Data extracted from a collection
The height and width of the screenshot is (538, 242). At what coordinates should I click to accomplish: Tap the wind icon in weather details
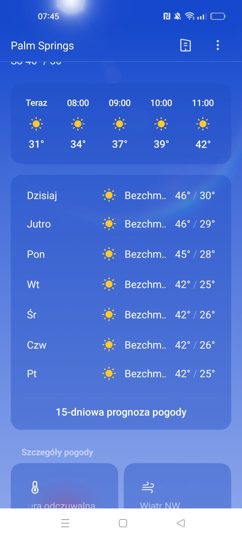148,488
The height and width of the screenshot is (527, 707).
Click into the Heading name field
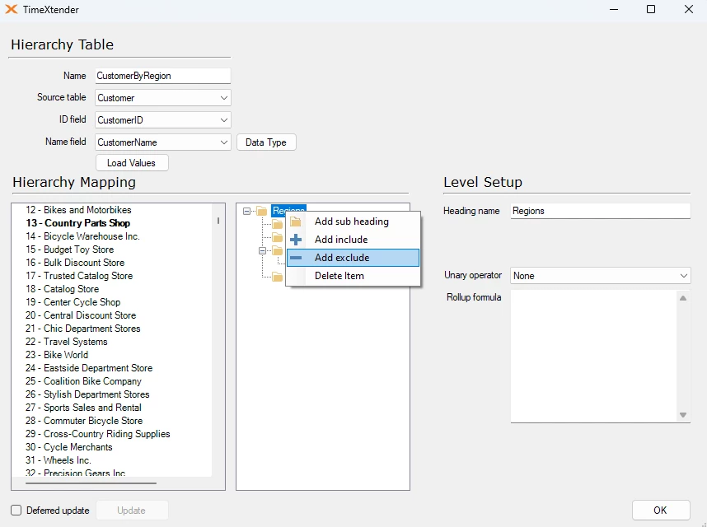click(599, 211)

■ ABOUT THIS EXERCISE
For this exercise, transcribe the entries above exactly, without any pictures.

■ ANSWER SPACE
The height and width of the screenshot is (538, 242). At what coordinates should I click to accomplish: Tap the wind icon in weather details
148,488
The height and width of the screenshot is (527, 707).
Click into the Heading name field
click(599, 211)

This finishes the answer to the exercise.